Review of High Castle

Foyle's War: High Castle (2015)
Season 8, Episode 1
8/10
The politics of oil
5 January 2015
Warning: Spoilers
This, the first episode of the eighth series opens back in 1942 with a couple of young ne'er-do-wells sneaking onto a ship intending to steal some whisky; they are spotted after they start syphoning it off and flee; one of them is violently sick. Cut forward to 1946 and a man is found dead in a London Park; the only clue being the address of Clayton Del Mar, the head of American oil company, found in his pocket. This is what gets MI5 and thus Foyle on the case as the Del Mar is playing a key role in securing British oil interests in Iran. Del Mar denies all knowledge of the dead man but Foyle is convinced he is lying. The dead man was a professor who had been working at the Nuremberg War Crimes Trials and it looks as if he may have established a link between Del Mar and a Nazi industrialist. The case will see Foyle heading first to Germany then east into Soviet occupied Poland while his driver Sam goes undercover at the Del Mar house as the person employed to read to Clayton Del Mar's father. Away from the case Sam's husband is not keen on her continuing to work while pregnant but must question his position when a constituent approaches him to complain that she has lost her job just because she is a woman.
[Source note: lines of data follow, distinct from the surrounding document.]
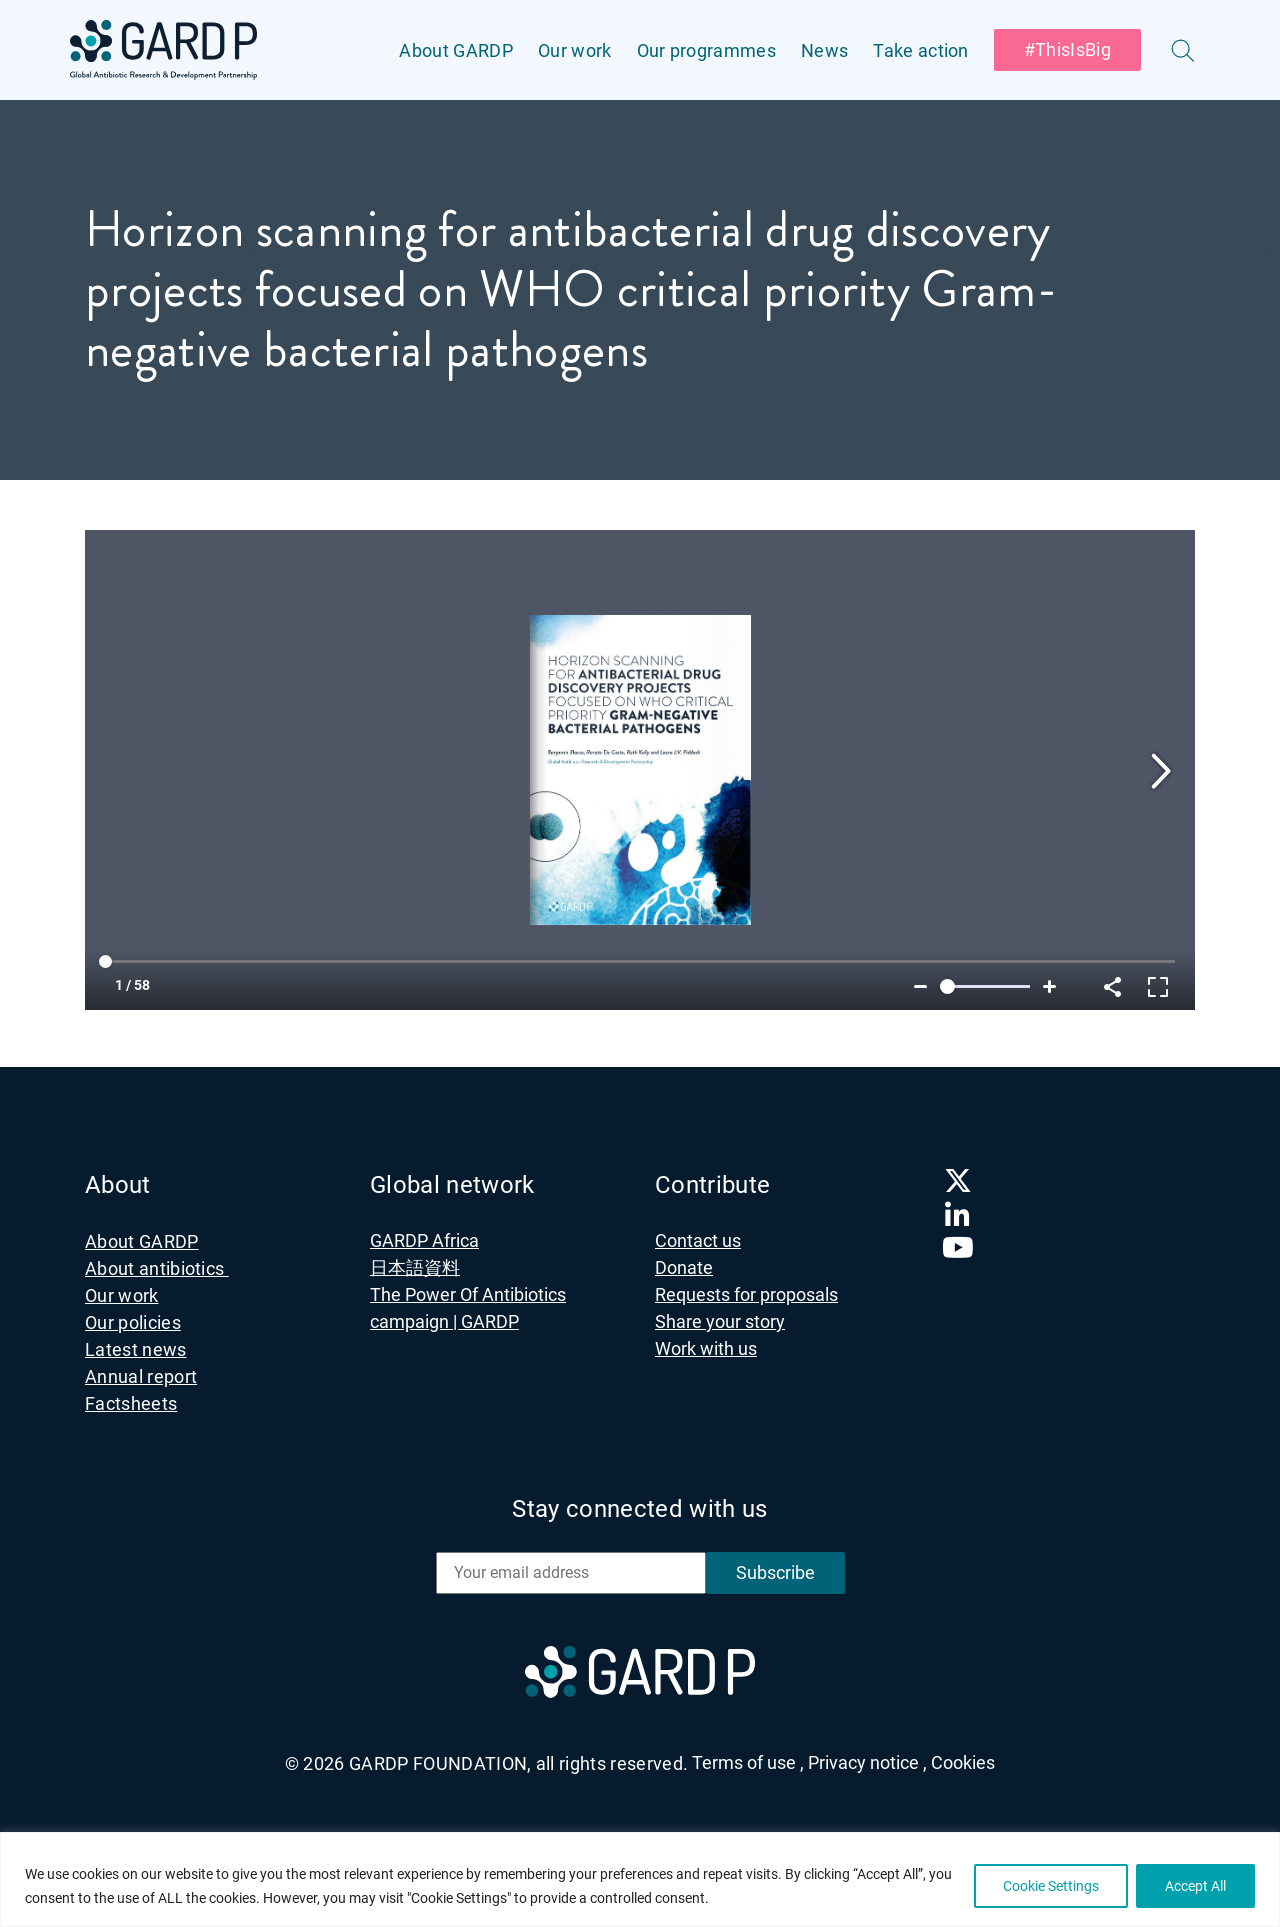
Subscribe (775, 1572)
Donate (684, 1267)
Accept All (1195, 1886)
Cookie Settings (1051, 1886)
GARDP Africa (424, 1240)
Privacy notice (867, 1762)
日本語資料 (415, 1267)
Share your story (720, 1321)
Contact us (698, 1240)
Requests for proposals (746, 1294)
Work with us (706, 1348)
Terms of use (748, 1762)
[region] (640, 1879)
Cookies (963, 1762)
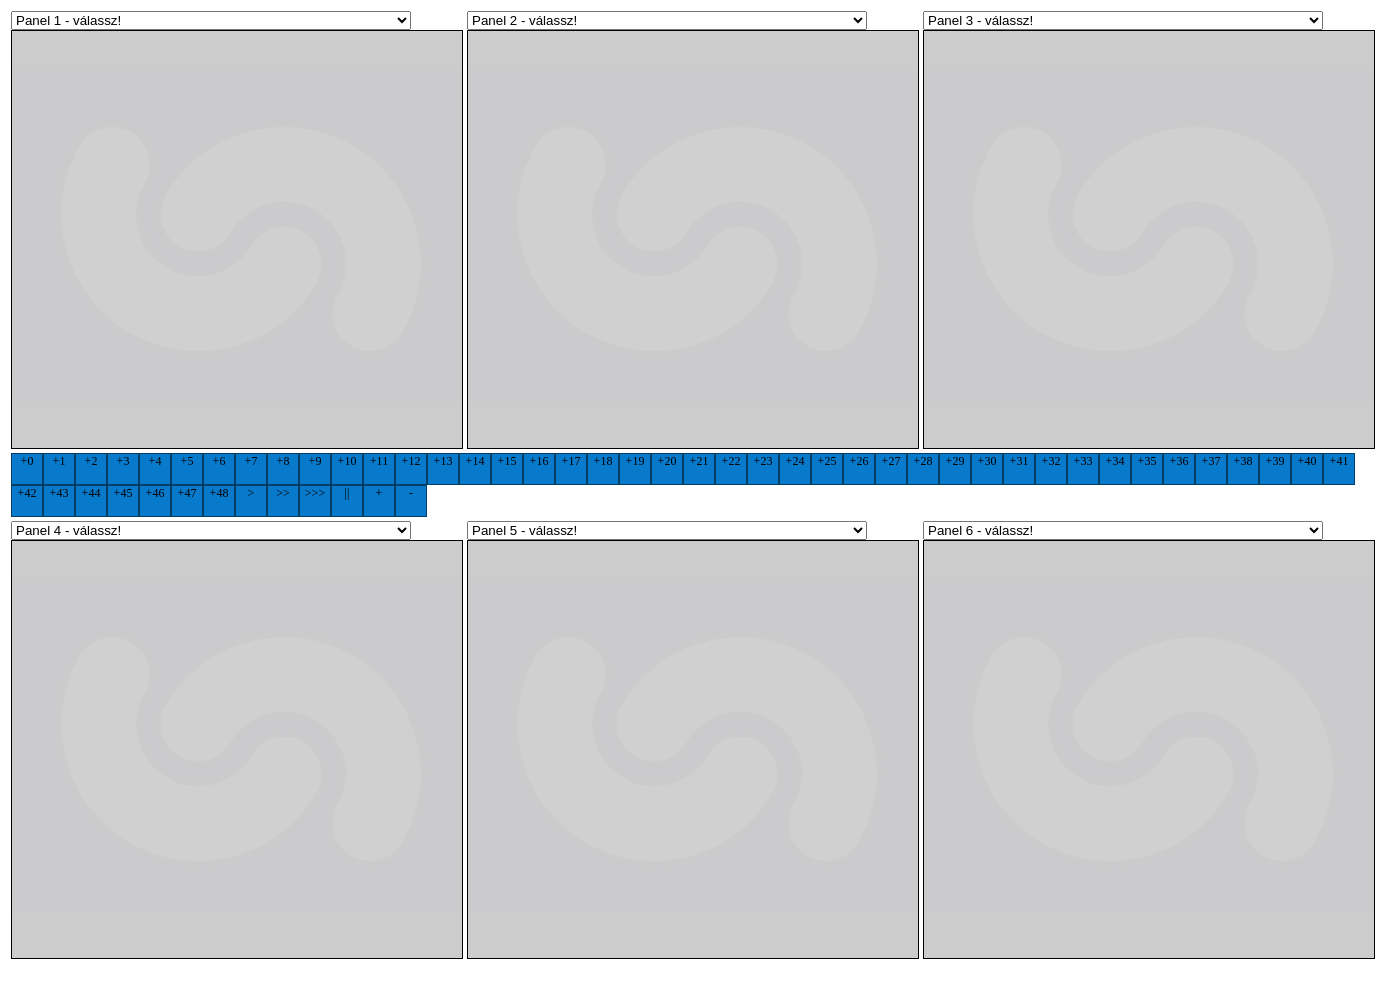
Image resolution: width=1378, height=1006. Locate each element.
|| (347, 493)
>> (283, 493)
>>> (315, 493)
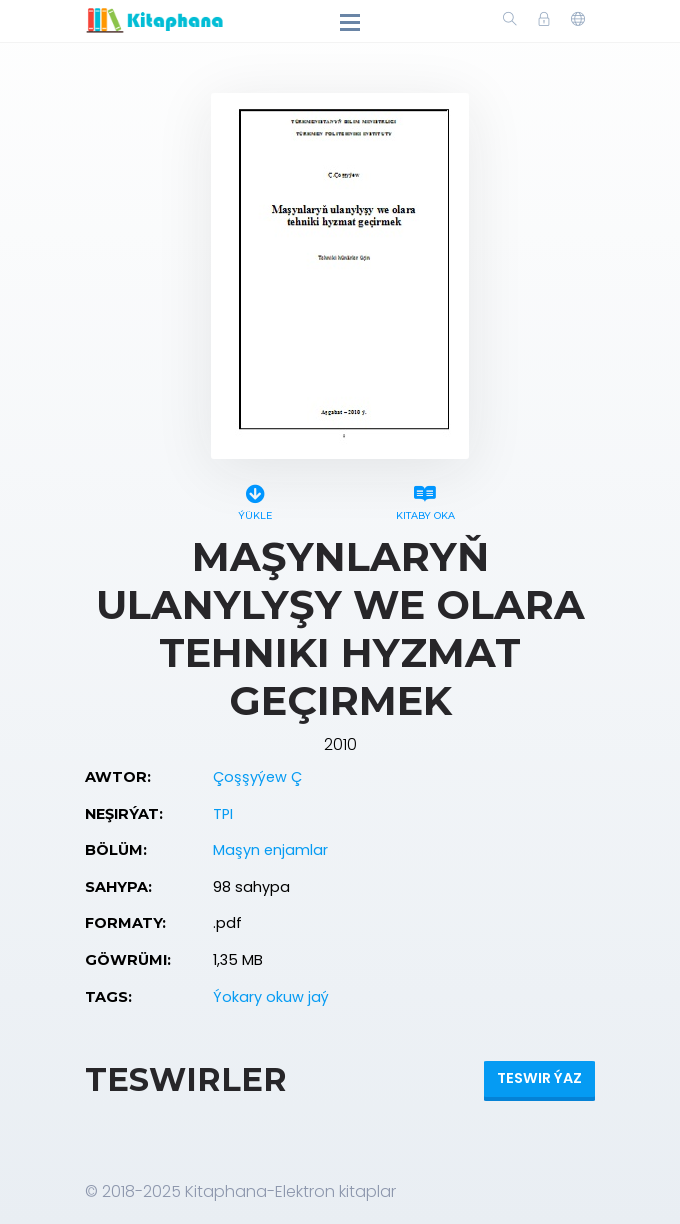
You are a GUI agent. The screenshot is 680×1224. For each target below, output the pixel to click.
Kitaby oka (425, 499)
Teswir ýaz (539, 1078)
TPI (223, 814)
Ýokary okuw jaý (271, 997)
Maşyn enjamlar (270, 850)
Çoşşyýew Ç (257, 777)
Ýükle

This was another solid case for Foyle. There is a good mystery even though there is little doubt about who did it; the question is just why did he do it and will his importance mean he will get away with it. The story nicely combines a wartime story with the new post war politics where East and West are competing to gain access to Iranian oil and will go to great lengths to prevail. There is a good sense of danger; especially when Sam is in Del Mar's house and is coming under suspicion. The women's rights subplot did feel a bit tacked on although it was handled well enough and wasn't done in a black and white way… the woman hadn't just lost her job to a random man; she lost it to the man who had the job before he'd been conscripted to fight in the war. The acting was solid; Michael Kitchen is Christopher Foyle and the rest of the cast were good too; although I was surprised that an actual American didn't play Clayton Del Mar… not that there was anything wrong with Nigel Lindsay's performance. Over all a good start to the season.